Federal Circuit Rules Against Patent Declaratory Judgment Actions Before Biosimilar Application Is Filed
On December 5, 2014, the Federal Circuit issued its opinion in Sandoz Inc. v. Amgen Inc. et al. In a unanimous panel opinion (Judges Dyk, Taranto and Chen), the Court held that clinical trials initiated to support a possible subsequent filing of a biosimilar application with the U.S. Food and Drug Administration (“FDA”) do not constitute sufficient activity to create subject matter jurisdiction for a declaratory judgment action.
Background on the BPCIA
Unlike traditional “small-molecule” prescription drugs made through chemical synthetic processes, biological products – sometimes called “biologics” – are made by culturing human and/or animal cells. Examples of biologics include proteins and antibodies. Biological products are generally larger and have a more complicated structure than small-molecule drugs.

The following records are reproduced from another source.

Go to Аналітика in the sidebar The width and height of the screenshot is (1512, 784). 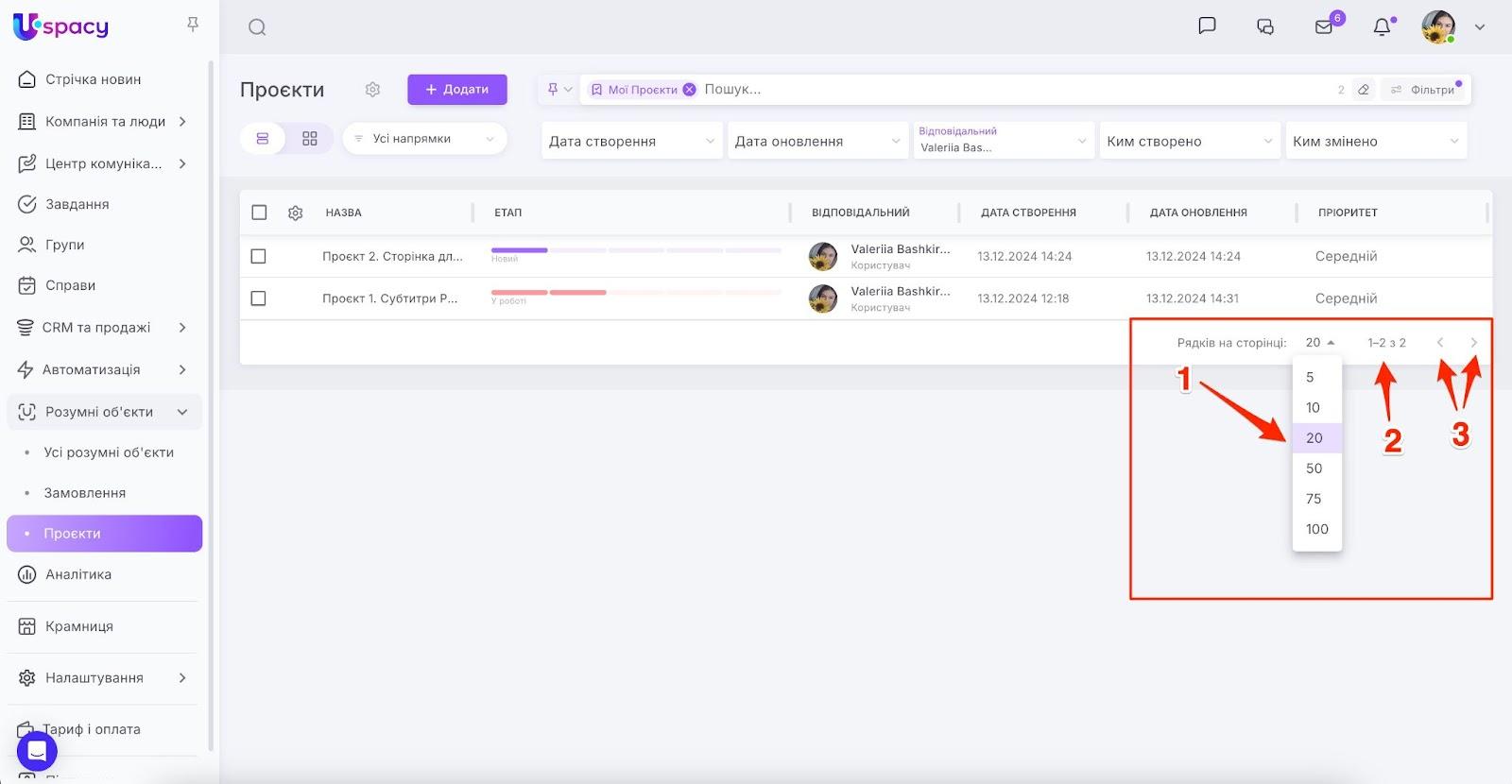78,574

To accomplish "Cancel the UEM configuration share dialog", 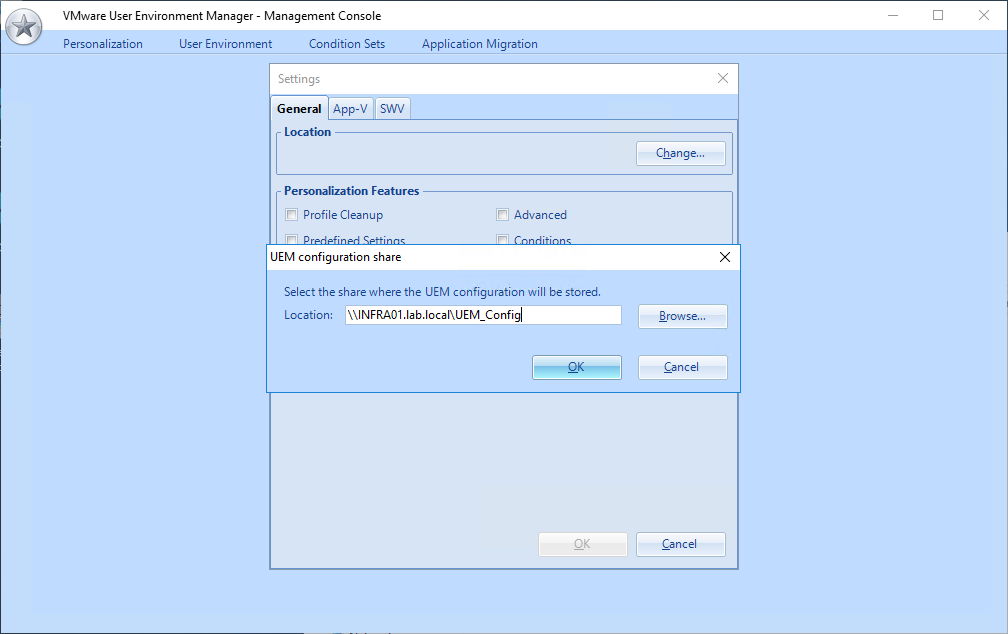I will [682, 367].
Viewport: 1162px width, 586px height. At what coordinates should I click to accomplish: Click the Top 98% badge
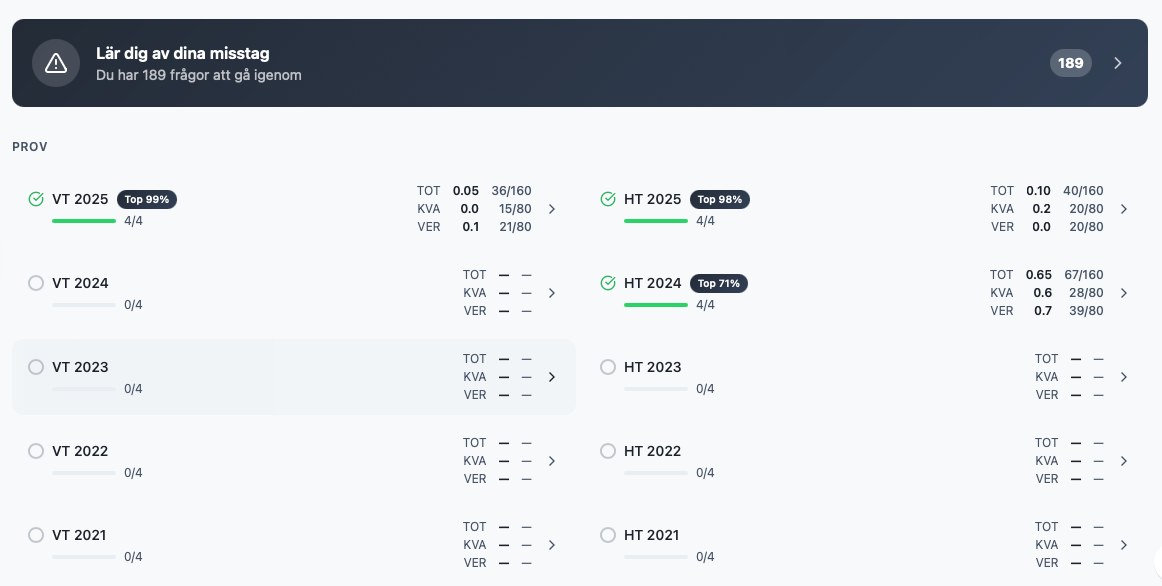pyautogui.click(x=720, y=199)
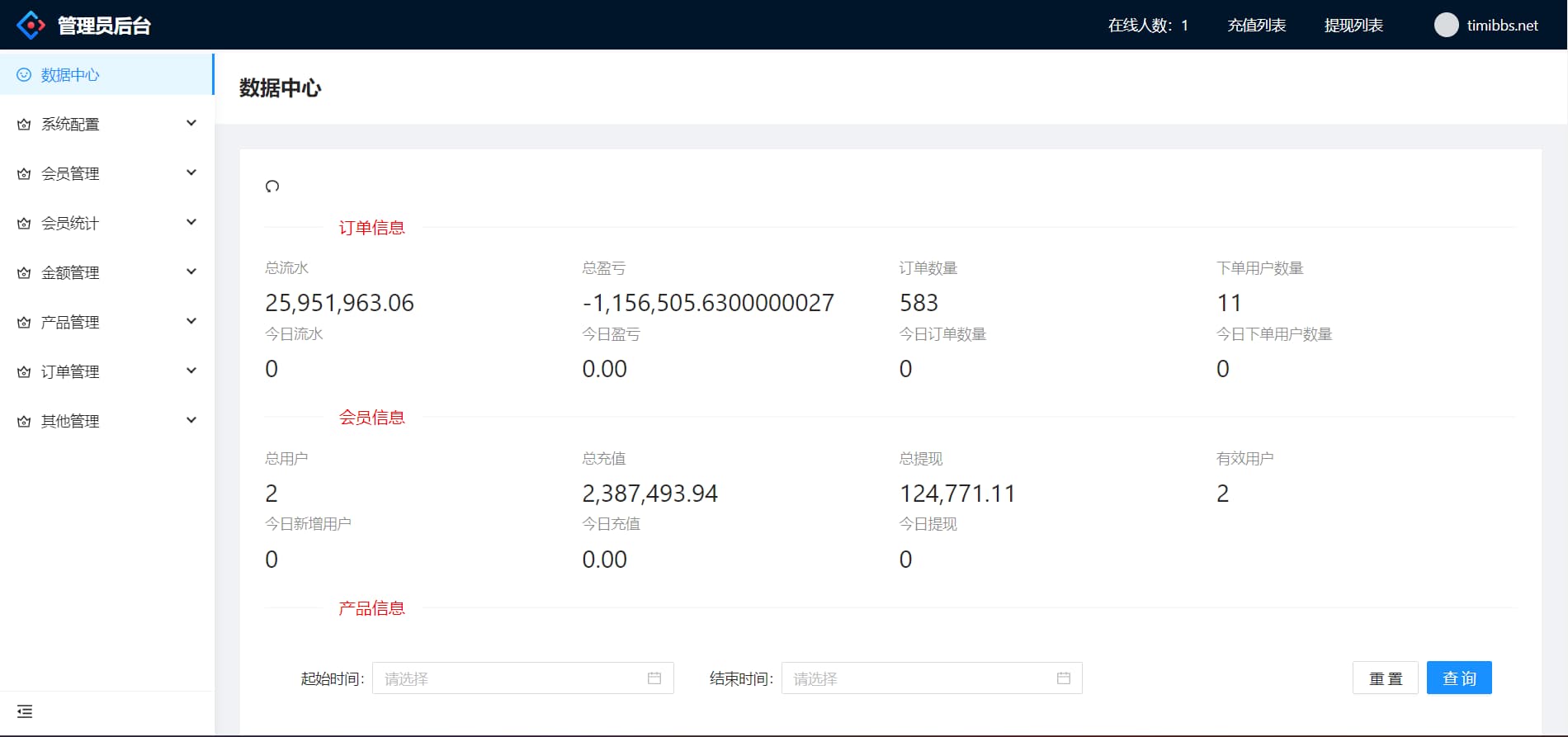Click the smiley icon beside 数据中心

pyautogui.click(x=24, y=75)
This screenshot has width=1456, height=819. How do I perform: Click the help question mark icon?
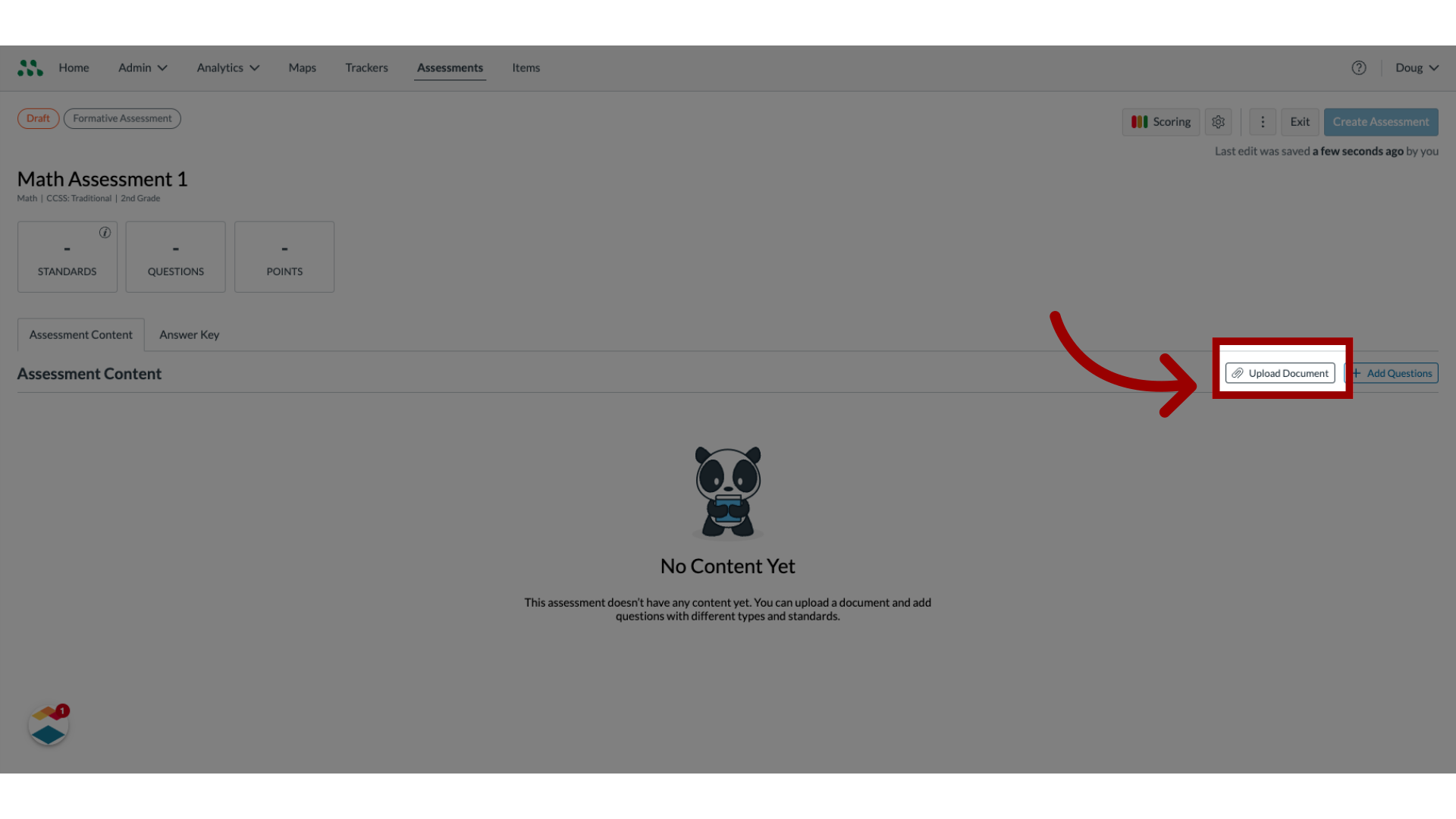pyautogui.click(x=1359, y=68)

A “biosimilar” or “follow-on biologic” is a biological product that is highly similar to a U.S.-licensed biological product, notwithstanding minor differences in clinically inactive components. According to the FDA, there must also be no clinically meaningful differences between the biosimilar and the biologic reference product in terms of safety, purity and potency.
The Biologics Price Competition and Innovation Act (“BPCIA”) establishes a statutory framework for resolving patent disputes between innovator companies and biosimilar applicants. This framework contemplates two potential rounds of patent litigation. The first round is triggered by the filing of the biosimilar application and includes a series of exchanges of confidential information and patent positions between the biosimilar applicant and the innovator. The second round is triggered by the applicant providing the innovator with 180 days’ notice before the first commercial marketing of the biosimilar product.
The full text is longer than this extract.